PHARMACOLOGICAL DISPOSITION OF 1,4-BIS(2-[(2-HYDROXYETHYL)AMINO]-ETHYLAMINO)-9,10-ANTHRACENEDIONE DIACETATE IN THE DOG

Abstract

1,4-Bis{2-[(2-hydroxyethyl)amino]ethylamino}-9,10-anthracenedione (NSC 287513) (HAQ) may be selected for clinical trial based on its activity against a number of transplantable rodent tumor cell lines. Using a high-pressure liquid chromatograph assay, the pharmacological fate of HAQ in beagles was studied.

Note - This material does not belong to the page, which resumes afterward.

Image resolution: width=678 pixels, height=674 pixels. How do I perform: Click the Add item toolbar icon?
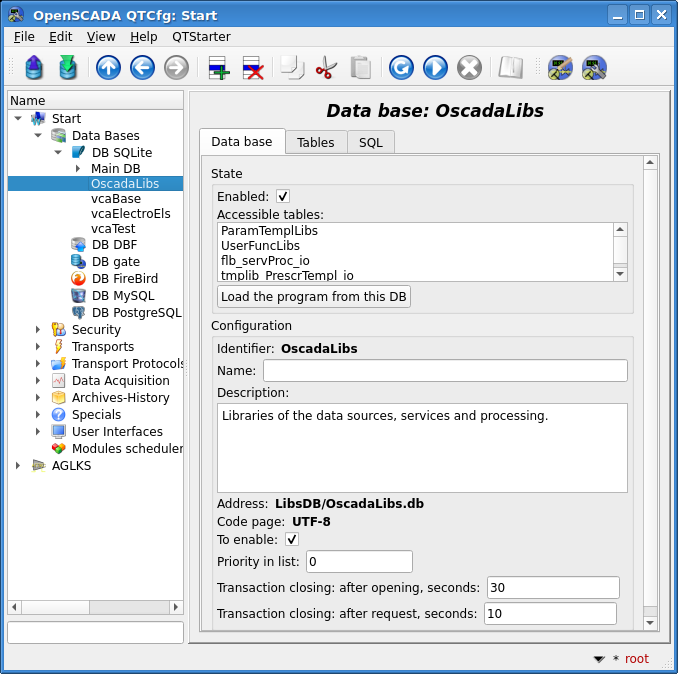219,68
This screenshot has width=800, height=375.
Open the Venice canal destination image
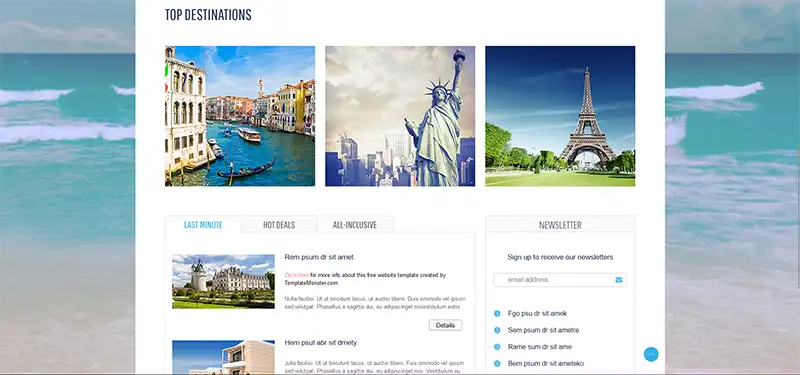[x=240, y=116]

After i.v. administration of HAQ at 15 mg/kg (300 mg/m2), the initial plasma t1/2 [half-time] of the agent was 9.4 min; the terminal t1/2 was 115.2 min. A maximal plasma concentration of 24.9 mg HAQ/l was attained. A high plasma clearance of 23.5 ml/kg per min was observed in these animals. The extrapolated apparent volume of distribution was 693.7 ml/kg, comparable to that of antipyrine in the dog. In 5 h, 24.0% of the administered HAQ was excreted in the urine unchanged; a trace of a metabolite was detected, amounting to less than 2% of the UV-absorbing (254 nm) materials. Hepatobiliary excretion constituted the primary route of drug elimination since 39.5% of the dose was in the bile during the same period. An extraction procedure was developed to quantify HAQ in tissue homogenates with 75-80% recovery. At autopsy, 5 h after dosing, drug distribution in terms of percentage of the dose administered is as follows: liver, 7%; kidneys, 3.5%; pancreas, 3.1%; small intestine, 1.5%; stomach, 1.3%; spleen, 0.7%; lungs, 0.5%; heart, 0.4%; large intestine, 0.4%; and brain, 0.2%.